WHAT TO PRODUCE: Word for word, write the records out again, but omit each picture.

DATA:
..............................

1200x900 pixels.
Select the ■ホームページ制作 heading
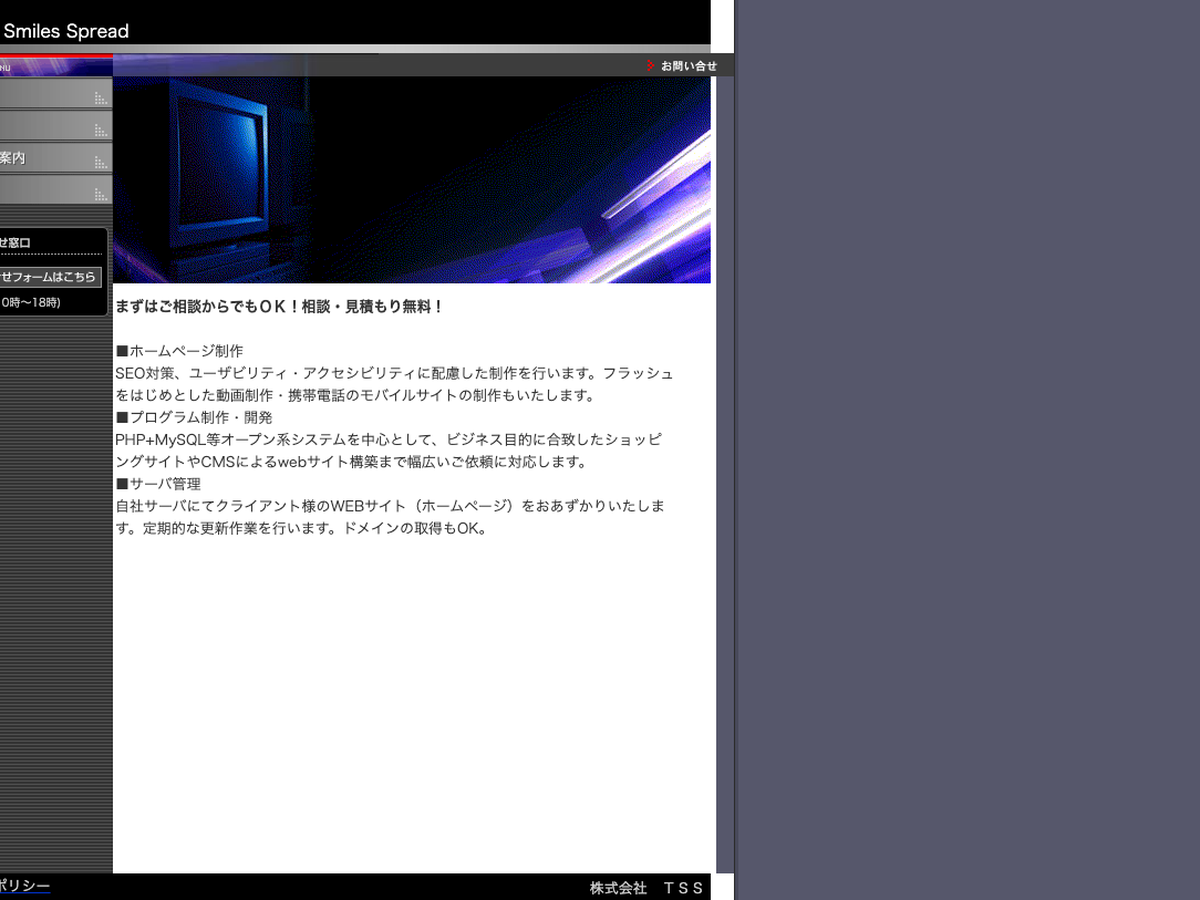(179, 351)

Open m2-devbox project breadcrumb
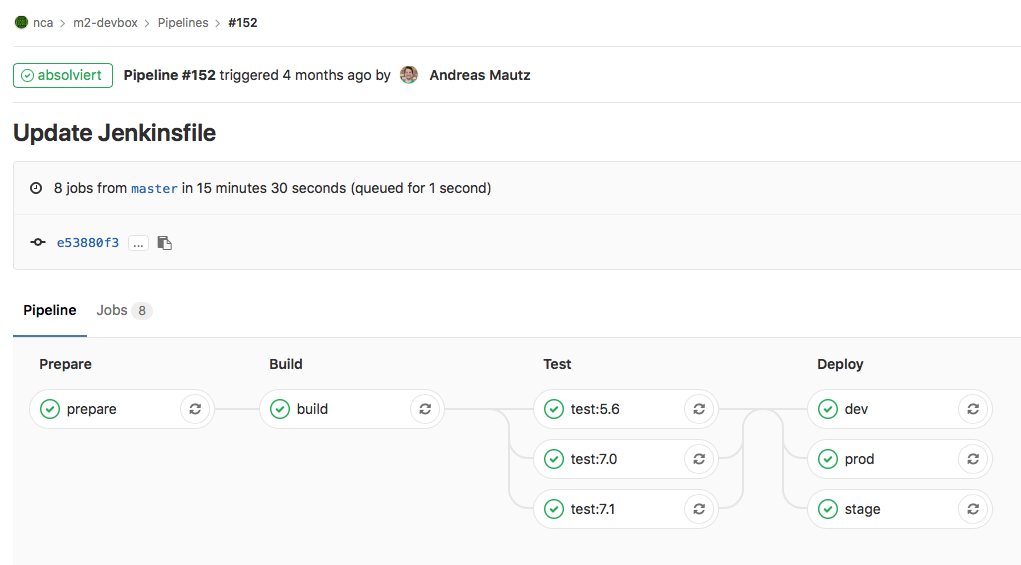pos(105,22)
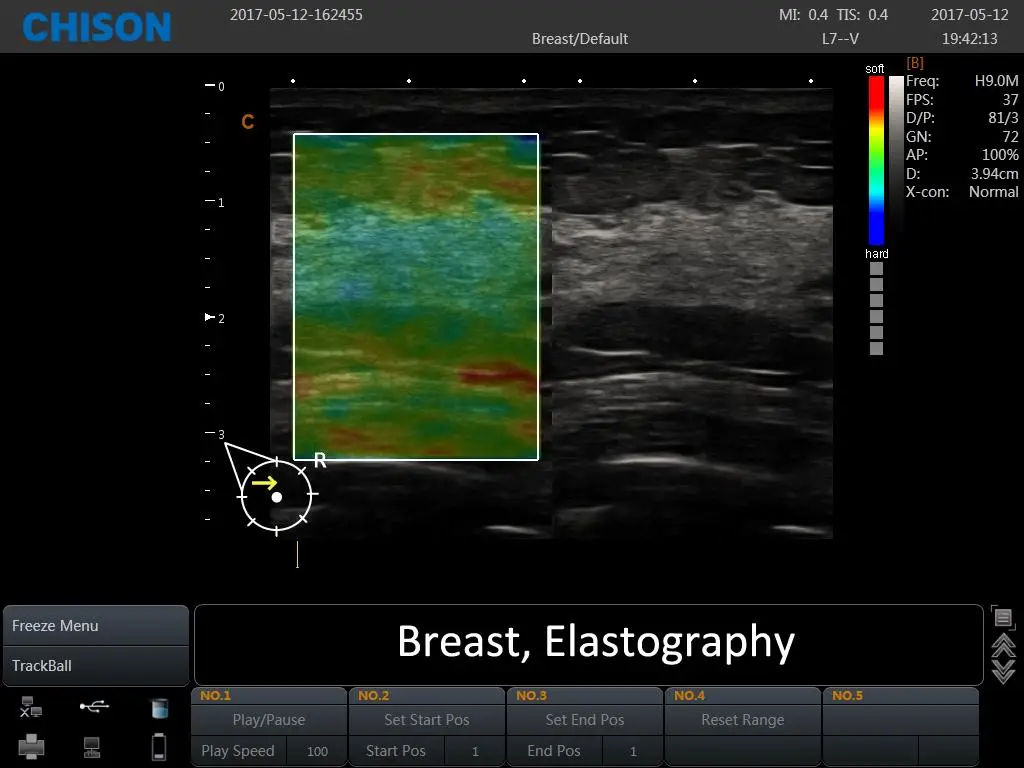Select the TrackBall menu item
This screenshot has width=1024, height=768.
(95, 665)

..............................

WRITTEN ANSWER:
1200x900 pixels.
Select the ■ホームページ制作 heading
(179, 351)

Open m2-devbox project breadcrumb
pos(105,22)
Select the TrackBall menu item
This screenshot has width=1024, height=768.
(95, 665)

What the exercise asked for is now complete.